All the places are in the building. So he’s not allowed to go outside. Huh. Well, it was still more than he had allowed to go in the institution. Small mercies, right?  
He wanders out of the room, closing the door behind him. He might as well do a bit of exploring. Might bump into someone, even if it’s just another Enforcer. He kind of wants to see what normal people are like though. The people in charge at the institution didn’t count.

He ends up on the roof. It’s flat and concrete and he has to climb a rusty metal ladder to get up there, but it’s still worth it. He can see the city from here.

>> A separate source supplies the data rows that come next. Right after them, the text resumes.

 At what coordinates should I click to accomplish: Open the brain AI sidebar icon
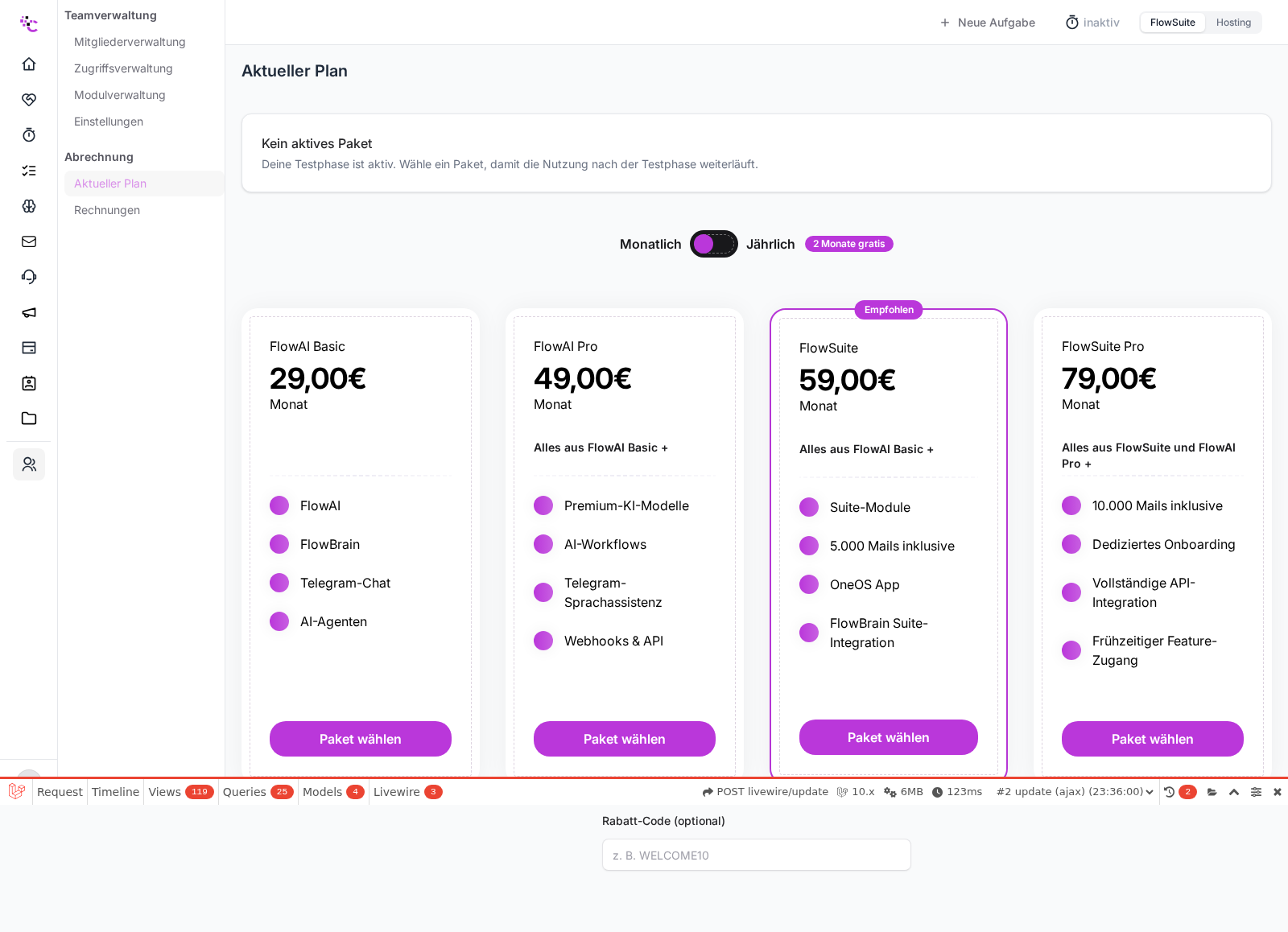(29, 206)
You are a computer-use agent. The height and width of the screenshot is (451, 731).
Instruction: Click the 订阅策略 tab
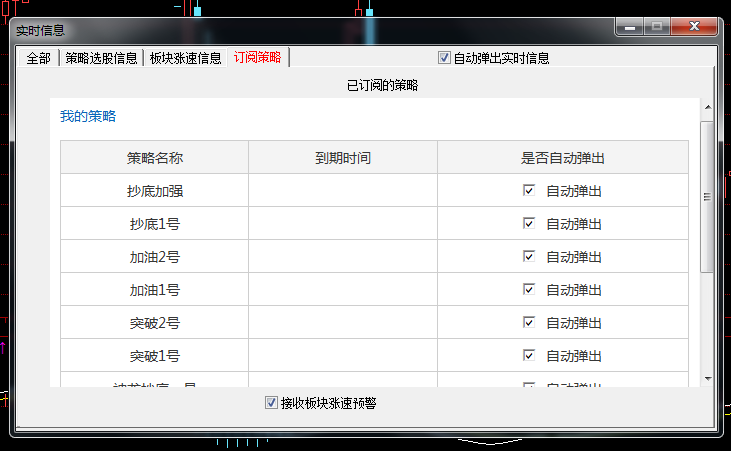coord(257,58)
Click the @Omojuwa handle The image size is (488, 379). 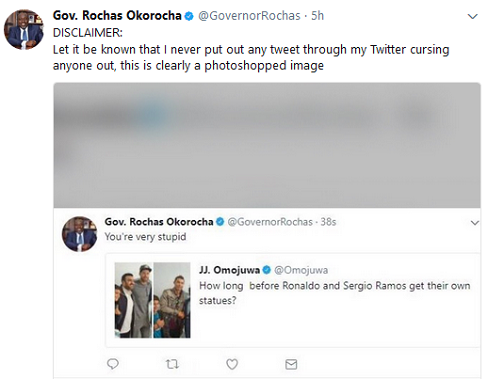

Most of it is just more buildings, but here and there, there’s a touch of green, parks and play-grounds where families are having lunch. People are shopping and rushing to work and rush home. The sky is a pale blue with wisps of cloud that slowly cover the sky-space in grey fog. He stays up there for a long time.

 


	2. The Stories They Told

Once upon a time, they told stories to each other.

Here is the story:

The book said – children are born innocent. Sin only comes to adults. Sin is a choice.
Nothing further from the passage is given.